Contrairement à une perspective que Schopenhauer avait défini dans Le Monde comme volonté et représentation : “se prêter à l’événement c’est faire parler l’oeuvre un langage qui ne lui appartient pas”, l’expression du monde intérieur et extérieur passe chez Mandelstam par les vicissitudes, les turbulences factuelles.
La poésie vocifère au cœur du plus charnel mais sans jamais s’y complaire. Car, pour toucher notre propre blessure, l’auteur passe non seulement par des faits mais à travers le langage qui — en saccades et spasmes — troue la croûte de l’Histoire afin de laisser apparaître ce qui se trame (ou se déchire) derrière.

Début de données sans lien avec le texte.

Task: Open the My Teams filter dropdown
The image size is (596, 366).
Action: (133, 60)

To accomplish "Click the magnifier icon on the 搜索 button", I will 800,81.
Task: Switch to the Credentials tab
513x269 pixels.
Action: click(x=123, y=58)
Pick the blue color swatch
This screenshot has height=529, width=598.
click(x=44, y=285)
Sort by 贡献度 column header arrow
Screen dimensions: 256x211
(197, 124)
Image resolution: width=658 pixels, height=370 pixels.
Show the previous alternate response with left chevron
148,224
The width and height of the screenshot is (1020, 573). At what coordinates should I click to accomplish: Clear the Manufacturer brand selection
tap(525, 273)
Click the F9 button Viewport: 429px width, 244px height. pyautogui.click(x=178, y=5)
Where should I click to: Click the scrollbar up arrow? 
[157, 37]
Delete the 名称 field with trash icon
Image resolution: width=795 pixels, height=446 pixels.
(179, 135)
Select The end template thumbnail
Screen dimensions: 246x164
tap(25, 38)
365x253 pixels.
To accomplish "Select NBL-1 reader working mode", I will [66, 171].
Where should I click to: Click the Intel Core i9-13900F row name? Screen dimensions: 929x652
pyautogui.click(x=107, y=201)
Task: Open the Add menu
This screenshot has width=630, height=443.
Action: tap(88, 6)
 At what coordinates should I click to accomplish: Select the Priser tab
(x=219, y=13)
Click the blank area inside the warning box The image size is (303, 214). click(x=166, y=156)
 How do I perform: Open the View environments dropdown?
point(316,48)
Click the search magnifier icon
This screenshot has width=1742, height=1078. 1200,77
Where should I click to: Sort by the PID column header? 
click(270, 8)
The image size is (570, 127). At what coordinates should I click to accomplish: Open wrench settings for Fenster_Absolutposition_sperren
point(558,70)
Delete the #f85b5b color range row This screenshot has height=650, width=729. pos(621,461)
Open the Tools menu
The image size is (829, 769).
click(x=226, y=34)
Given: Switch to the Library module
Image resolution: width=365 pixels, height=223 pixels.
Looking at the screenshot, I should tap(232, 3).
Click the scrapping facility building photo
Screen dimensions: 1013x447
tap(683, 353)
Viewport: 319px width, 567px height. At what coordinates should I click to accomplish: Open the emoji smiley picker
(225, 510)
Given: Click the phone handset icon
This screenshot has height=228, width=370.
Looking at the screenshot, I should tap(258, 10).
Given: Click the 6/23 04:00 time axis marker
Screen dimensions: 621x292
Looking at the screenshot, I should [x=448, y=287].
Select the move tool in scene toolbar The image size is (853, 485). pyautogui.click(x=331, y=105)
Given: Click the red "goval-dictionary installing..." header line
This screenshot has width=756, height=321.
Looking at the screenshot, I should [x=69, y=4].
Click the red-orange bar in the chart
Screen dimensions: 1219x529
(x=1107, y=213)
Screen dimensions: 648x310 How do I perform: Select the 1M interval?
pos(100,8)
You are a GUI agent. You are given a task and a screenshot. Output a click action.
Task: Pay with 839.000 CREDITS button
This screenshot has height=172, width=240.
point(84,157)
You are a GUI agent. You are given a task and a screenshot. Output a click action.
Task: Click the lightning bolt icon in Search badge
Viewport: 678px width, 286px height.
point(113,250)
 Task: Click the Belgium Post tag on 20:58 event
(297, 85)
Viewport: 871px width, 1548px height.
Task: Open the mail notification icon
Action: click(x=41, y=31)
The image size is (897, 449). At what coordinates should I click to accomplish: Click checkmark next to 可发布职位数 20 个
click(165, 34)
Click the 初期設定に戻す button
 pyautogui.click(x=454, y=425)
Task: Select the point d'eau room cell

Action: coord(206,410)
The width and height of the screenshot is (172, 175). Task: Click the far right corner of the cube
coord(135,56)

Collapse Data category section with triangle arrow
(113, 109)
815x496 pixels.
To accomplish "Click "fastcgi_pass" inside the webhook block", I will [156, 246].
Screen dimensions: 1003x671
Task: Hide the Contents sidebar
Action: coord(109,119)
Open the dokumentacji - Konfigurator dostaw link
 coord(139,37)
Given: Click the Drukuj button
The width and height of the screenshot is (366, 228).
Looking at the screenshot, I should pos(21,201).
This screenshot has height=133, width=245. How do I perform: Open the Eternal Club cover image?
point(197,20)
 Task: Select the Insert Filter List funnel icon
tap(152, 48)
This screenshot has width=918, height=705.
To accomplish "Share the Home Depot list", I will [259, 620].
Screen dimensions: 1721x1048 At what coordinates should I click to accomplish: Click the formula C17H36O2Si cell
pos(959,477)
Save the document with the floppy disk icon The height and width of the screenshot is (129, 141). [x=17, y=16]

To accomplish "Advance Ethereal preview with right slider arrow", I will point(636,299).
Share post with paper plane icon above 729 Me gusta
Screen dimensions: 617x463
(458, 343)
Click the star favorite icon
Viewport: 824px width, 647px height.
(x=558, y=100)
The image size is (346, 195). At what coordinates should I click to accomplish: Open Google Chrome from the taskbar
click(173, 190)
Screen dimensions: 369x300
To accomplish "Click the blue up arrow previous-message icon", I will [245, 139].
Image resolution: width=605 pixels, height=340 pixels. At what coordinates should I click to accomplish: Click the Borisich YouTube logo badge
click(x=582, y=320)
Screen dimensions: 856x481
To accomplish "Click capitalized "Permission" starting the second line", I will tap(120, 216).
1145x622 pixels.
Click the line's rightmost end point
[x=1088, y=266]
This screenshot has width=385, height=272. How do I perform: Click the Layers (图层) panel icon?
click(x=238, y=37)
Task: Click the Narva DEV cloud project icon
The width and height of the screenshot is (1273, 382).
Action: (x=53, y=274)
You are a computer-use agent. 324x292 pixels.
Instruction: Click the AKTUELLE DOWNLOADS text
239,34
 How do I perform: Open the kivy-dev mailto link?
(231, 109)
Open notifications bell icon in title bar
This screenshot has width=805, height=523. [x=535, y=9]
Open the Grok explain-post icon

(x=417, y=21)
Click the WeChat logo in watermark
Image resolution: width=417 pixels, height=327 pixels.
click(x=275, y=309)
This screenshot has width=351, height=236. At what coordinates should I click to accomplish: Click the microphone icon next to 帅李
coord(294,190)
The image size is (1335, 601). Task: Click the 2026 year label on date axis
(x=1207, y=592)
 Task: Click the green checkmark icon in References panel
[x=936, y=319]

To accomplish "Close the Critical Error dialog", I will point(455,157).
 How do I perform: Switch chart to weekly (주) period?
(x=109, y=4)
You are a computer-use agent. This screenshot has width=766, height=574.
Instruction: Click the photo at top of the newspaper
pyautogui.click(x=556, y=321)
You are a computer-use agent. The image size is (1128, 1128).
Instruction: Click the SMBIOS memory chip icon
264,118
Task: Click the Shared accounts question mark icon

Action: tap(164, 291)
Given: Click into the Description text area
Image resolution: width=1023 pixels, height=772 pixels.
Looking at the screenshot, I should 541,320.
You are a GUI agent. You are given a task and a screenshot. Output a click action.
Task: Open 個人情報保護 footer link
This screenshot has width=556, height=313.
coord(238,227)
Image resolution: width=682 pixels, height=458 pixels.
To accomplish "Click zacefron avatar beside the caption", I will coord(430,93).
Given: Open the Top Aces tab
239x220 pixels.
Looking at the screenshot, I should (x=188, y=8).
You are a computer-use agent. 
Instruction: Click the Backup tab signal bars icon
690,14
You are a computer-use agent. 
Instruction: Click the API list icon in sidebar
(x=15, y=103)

Mandelstam entraîne la poésie loin du pur psychologisme et d’une simple assise réaliste afin d’atteindre une sorte d’expérience archétypale au cœur du vivant par la force d’une langue physique et violente dans le creuset d’une science de l’excès. Elle vient à bout des limites admises en un imaginaire dont l’objet n’est plus de re-composer le monde — ni d’ailleurs de le livrer en charpie — mais d’en inventer une vision qui sort des images afin de tenter de détruire les no man’s land.
Reste l’errance de l’homme “lige” du sort des exilés et qui n’est sauvé que par la poésie. Contre ce qui tue, dans ces fractures, ses abîmes et ses cris abrupts la poésie aura libéré l’Amour ou tout au moins “sa haute bassesse” par coups, par pressions, saccades. Elle aura aussi apaisé le corps et — au moins pour un temps — “l’âme qui brûle” dans la maison de l’être où elle sera poussée à la dimension d’ivresse au cœur même de la désespérance assumée.
C’est en effet en écrivant son poème sur Staline et devant ces juges que l’auteur sera condamné, exilé et conduit vers sa mort.
jean-paul gavard-perret
Ossip Mandelstam,
– Œuvres complètes, La Dogana (Genève) et le Bruit du Temps, 2018,
– Nouveaux Poèmes, 1930–1934, Allia, Paris, 2018.